Stop-motion specialist Paper Panther Productions is proving that even in today’s increasingly digital world, some of the oldest and most tactile animation techniques—such as paint-on-glass, charcoal and sand animation—can still be used for commercial gain.
Launched in 2014 by art school friends Carol Freeman, Eimhin McNamara and Pádraig Fagan, the Dublin-based company now counts animation outfit Cartoon Saloon, streaming giant Netflix and Irish pubcaster RTÉ among its growing list of clients.
On the service side, co-founder McNamara is currently working on a charcoal sequence for Wolfwalkers, the next animated kids feature from Song of the Sea director Tomm Moore and Cartoon Saloon that will launch on Apple’s streaming service.
The animation technique is a traditional style pioneered by South African artist William Kentridge that uses successive drawings in charcoal, made on a single surface and captured on camera frame by frame.
Paper Panther also delivered a puppeted one-minute stop-motion segment for Netflix’s adult-skewing original comedy series Disjointed in 2017, as well as work for clients like paint manufacturer Dulux. The prodco is now expanding beyond service work into original IPs in the hopes of bringing more long-forgotten techniques to the forefront.
Up first, Paper Panther is riding a wave from its original short, The Bird and the Whale (2018). Funded by Screen Ireland and RTÉ, The Bird and the Whale tells the tale of a baby whale who must find his way home after discovering a shipwreck and its sole survivor, a caged songbird. Written and directed by Freeman, the seven-minute, paint-on-glass film for kids won best animation, as well as best design and art direction at the 2019 Irish Animation Awards. Paper Panther also took home the prize for best newcomer. To date, the film has earned more than 20 awards on the international festival circuit and will be screened at the 72nd Cannes Film Festival as part of Animation Nights New York.

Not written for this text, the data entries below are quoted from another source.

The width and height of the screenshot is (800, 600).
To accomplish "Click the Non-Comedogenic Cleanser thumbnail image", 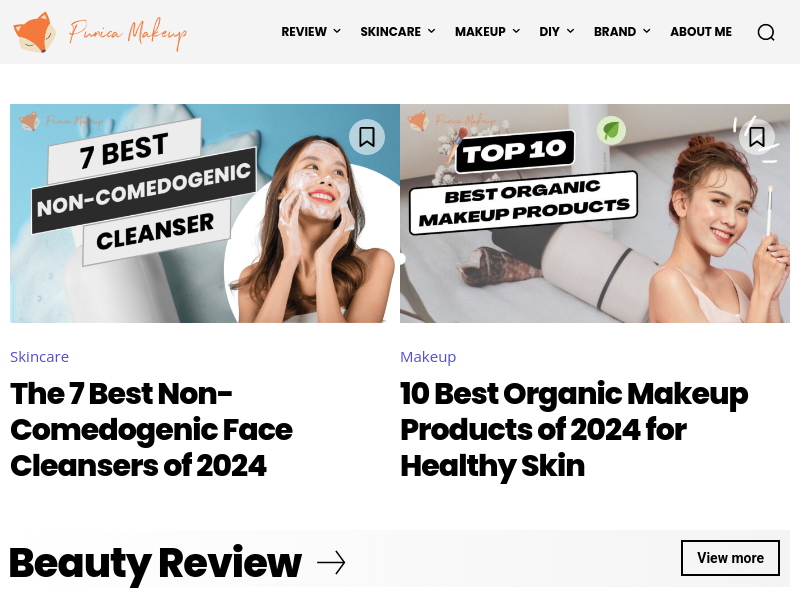I will 205,213.
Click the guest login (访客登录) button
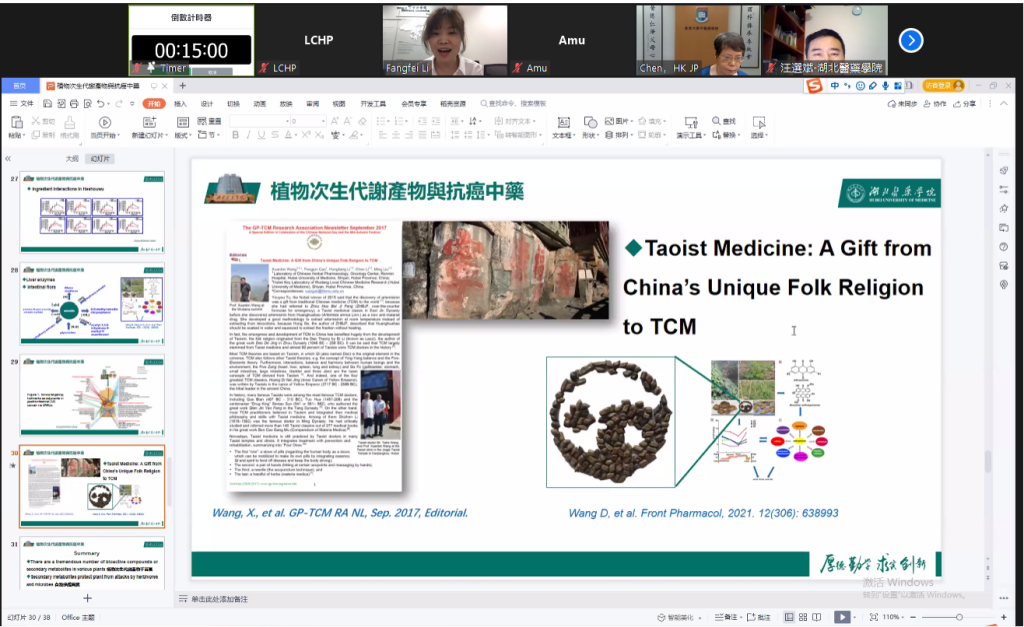Screen dimensions: 1024x627 click(943, 86)
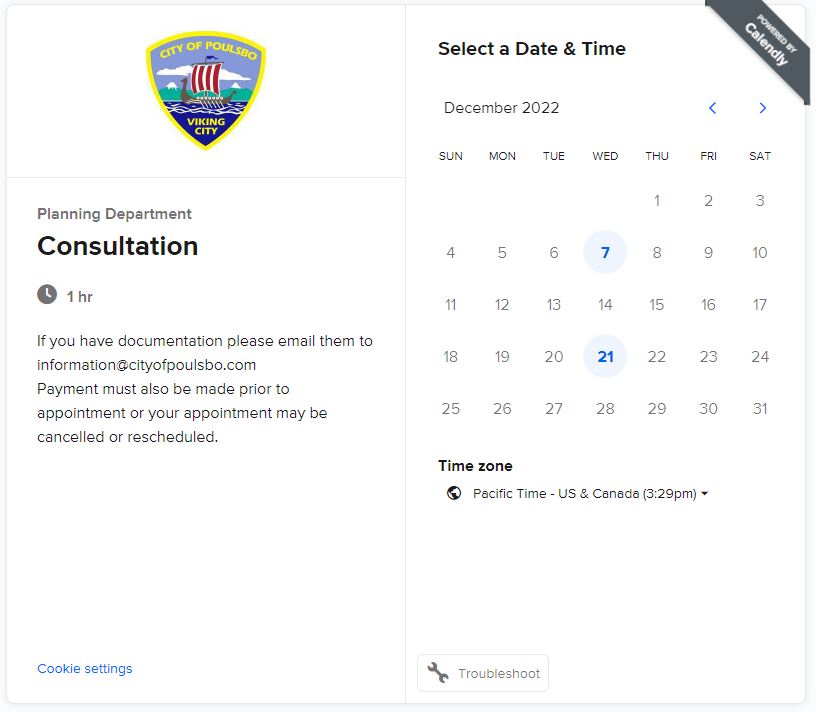Screen dimensions: 816x712
Task: Go to the previous month
Action: point(712,108)
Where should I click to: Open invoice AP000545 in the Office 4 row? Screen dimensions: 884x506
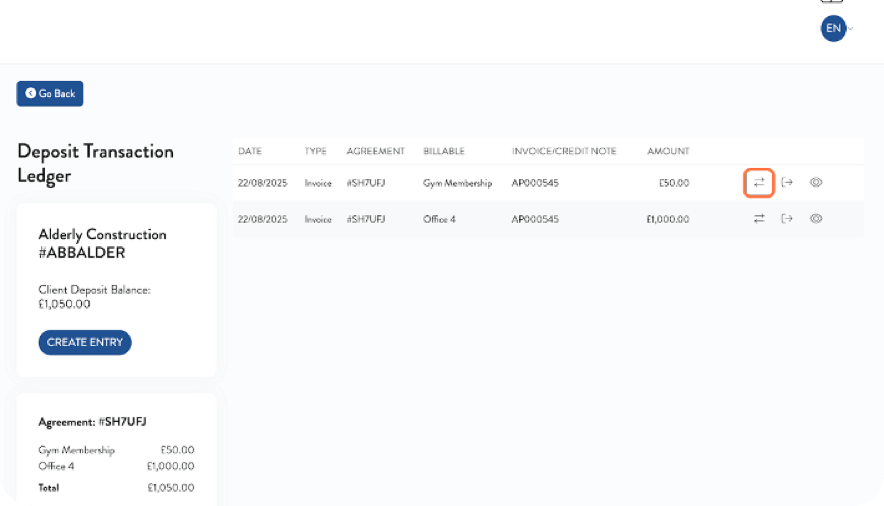point(535,218)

The film is made up of more than 4,300 24×34-inch oil-on-glass paintings, which took an all-female team of five artists more than 14 months to paint. In a light-controlled room, the filmmakers mounted a DSLR camera above layered panes of glass on a customized rig. Each frame of the film was painted using slow-drying paint—a key part of the reusability of the glass since after each frame was captured, the paint was wiped off so the pane could be repainted for the next shot. The final result is a fluid, textured animation that looks like a painting has come to life.
Among the challenges the artists faced in making the short were long hours, paint drying too fast, dust and sore backs. Shaky hands were also problematic, so wooden sticks were placed across the panes for painters to rest their hands on. To put the back-breaking, time-consuming work into perspective, the short’s intricate opening storm scene alone required 70 paintings to complete. Further complicating the process was the fact that there were so few people who could teach the techniques to the team.
The earliest forms of paint-on-glass animation originated in the ’70s and were pioneered by American Caroline Leaf at the National Film Board of Canada. Her 1976 NFB film The Street earned an Oscar nomination in 1977 for best animated short film. (She also pioneered sand animation with her first-ever short film Sand or Peter and the Wolf in 1969.) Decades later, Russian animator Aleksandr Petrov became arguably the best-known paint-on-glass practitioner with his Oscar-winning 1999 adaptation of Ernest Hemingway’s The Old Man and the Sea, the first animated film to use an IMAX camera.
Despite the challenges (and the fact that traditional stop-motion is faster), Freeman says that at US$51,000, The Bird and the Whale was only slightly more expensive to make than a low-budget short film.
“Yes, it was painful and slowgoing, but it was still a pleasure to make because it’s so rare to get to do paint-on-glass animation,” she says.
As the short continues to screen, Freeman is hatching a plan to create a longer-length series or feature. “When I originally wrote the story, it was a lot broader than the snippet that ended up on the screen,” she says. “There were acts before and after the story. I also want to perfect the technique.”
In the meantime, the company is in early development on its first original stop-motion puppet feature for kids, The Lost Queen, which Freeman will direct. Currently awaiting funding from the Irish Film Board with the aim to launch at Cartoon Movie next year, the feature will follow a sarcastic tween girl who inherits a spooky castle in Ireland.
Additionally, Freeman is set to direct Sullivan Sails, a stop-motion, digital cut-out preschool series about a little boy and a magical garden that’s being produced by Bird and the Whale producer Jonathan Clarke.
And in the spirit of keeping classical animation techniques alive, the company is adapting the workshops it holds for kids, adults and other professionals into a how-to series similar to Art Attack. It’s also using its workshops to incubate talent.
“It’s nice to encourage other people to try tactile animation, and a lot of students have contacted us asking for advice, but I don’t think many are that interested in the art,” says Freeman. “They think we’re crazy and say it’s too tedious. But animation is tedious—there’s no getting away from that.”